- [BRIEF]: Could you reproduce the rows below word for word, starting at the line containing "Viewport: 1389px width, 868px height." and stopping after the line containing "coord(77,320)"? Leave the pictures out.

- [EXTRACTED DATA]:
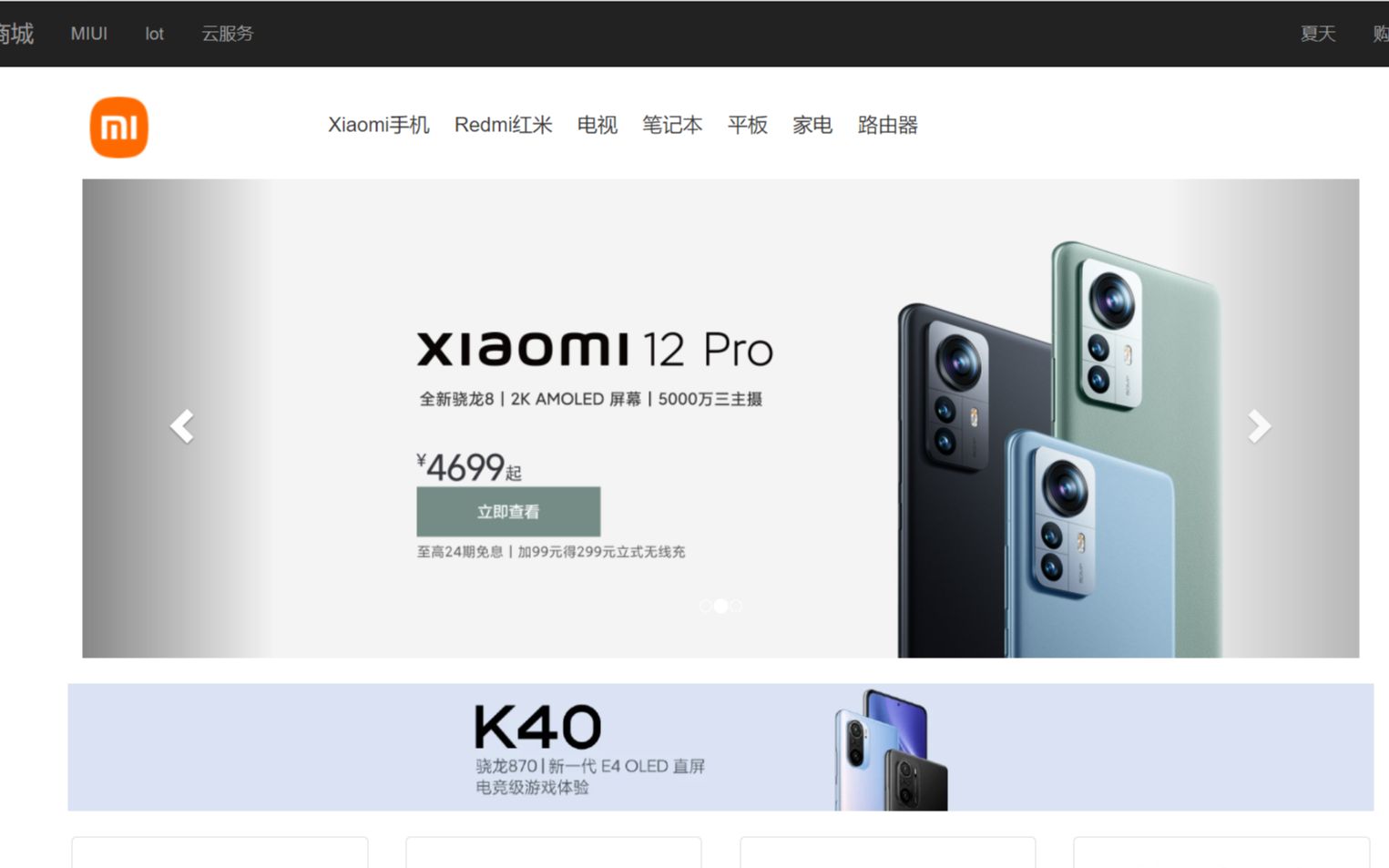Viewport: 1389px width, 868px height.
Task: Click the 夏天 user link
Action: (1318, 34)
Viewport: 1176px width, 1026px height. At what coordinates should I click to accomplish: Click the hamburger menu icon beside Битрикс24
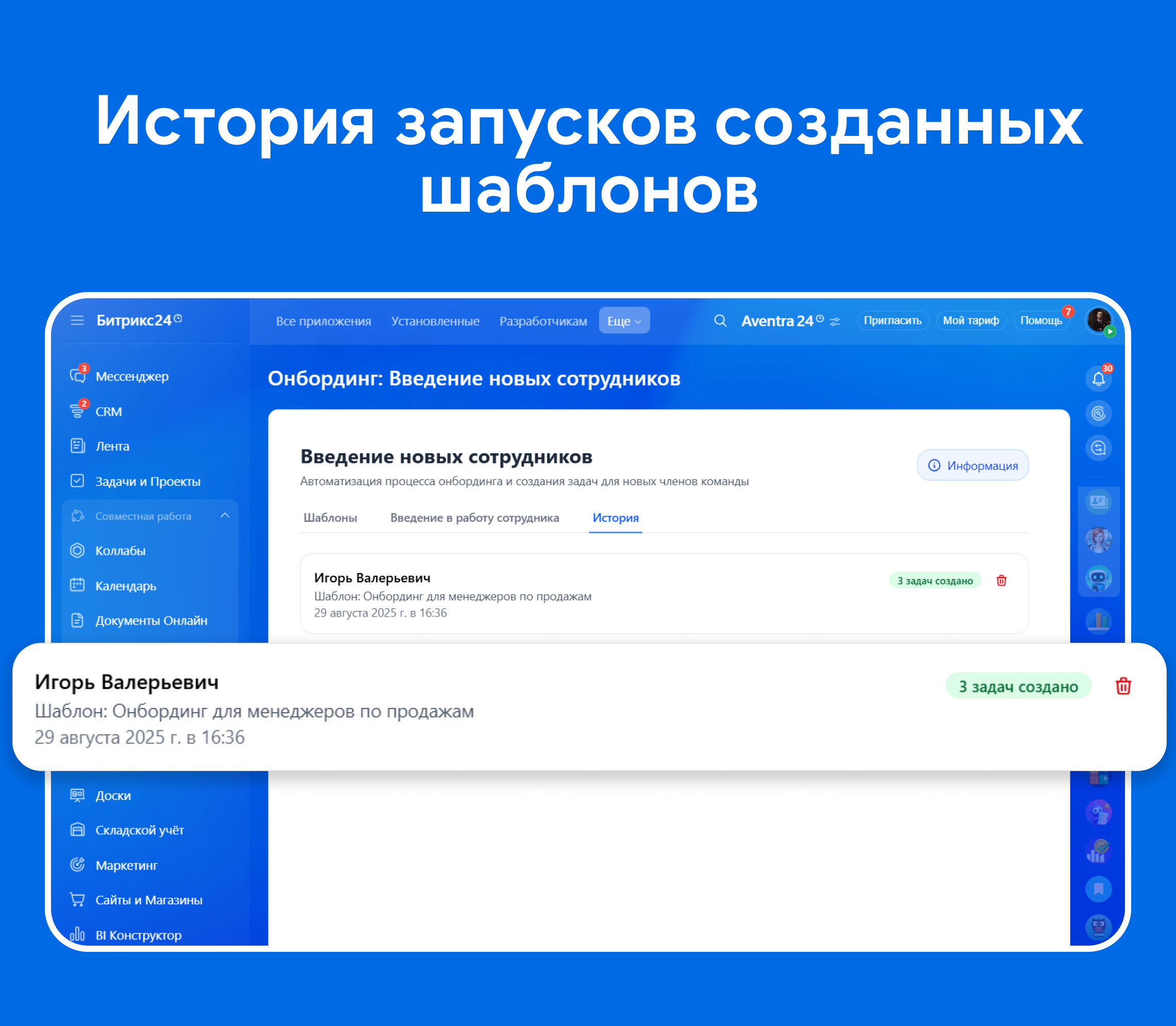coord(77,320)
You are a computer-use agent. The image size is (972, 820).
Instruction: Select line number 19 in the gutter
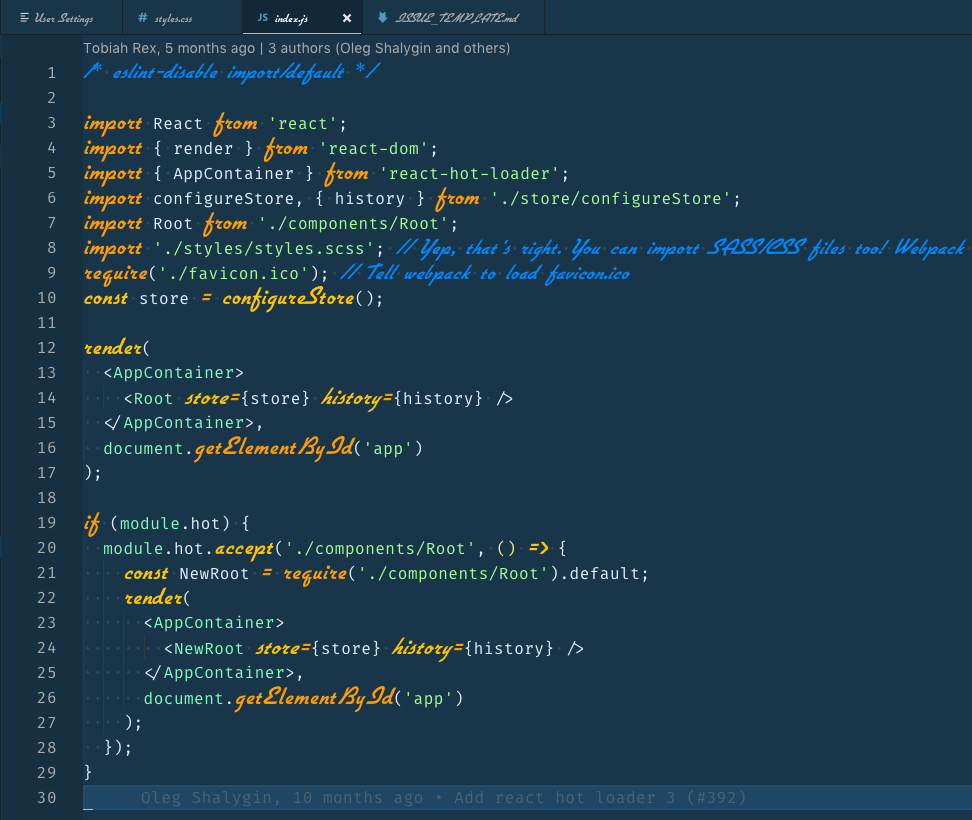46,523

* * *

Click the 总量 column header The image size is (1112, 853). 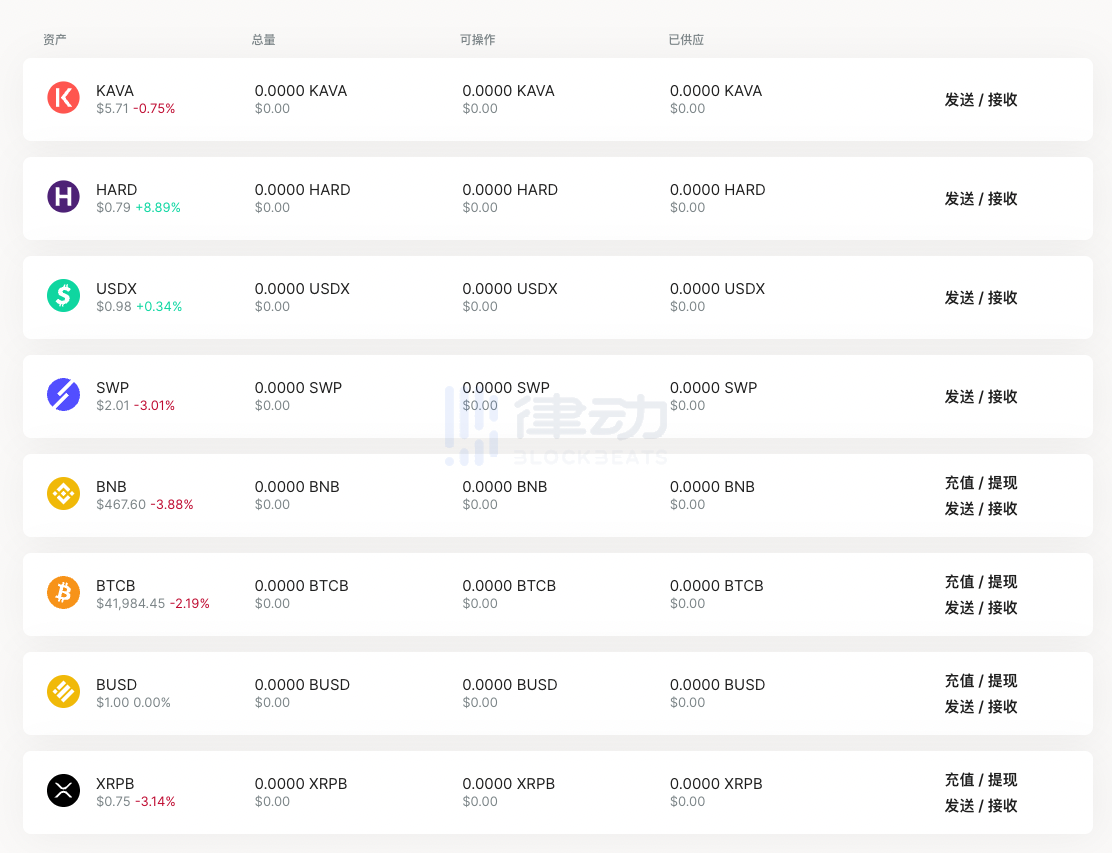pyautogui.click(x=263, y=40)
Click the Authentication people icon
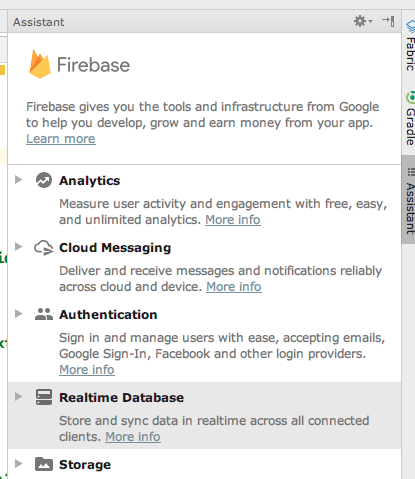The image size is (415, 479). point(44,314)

- [SOLUTION FOR THIS PROBLEM]:
Viewport: 1389px width, 868px height.
Task: Click the 夏天 user link
Action: (1318, 34)
Viewport: 1176px width, 1026px height. At what coordinates should I click to accomplish: Click the hamburger menu icon beside Битрикс24
coord(77,320)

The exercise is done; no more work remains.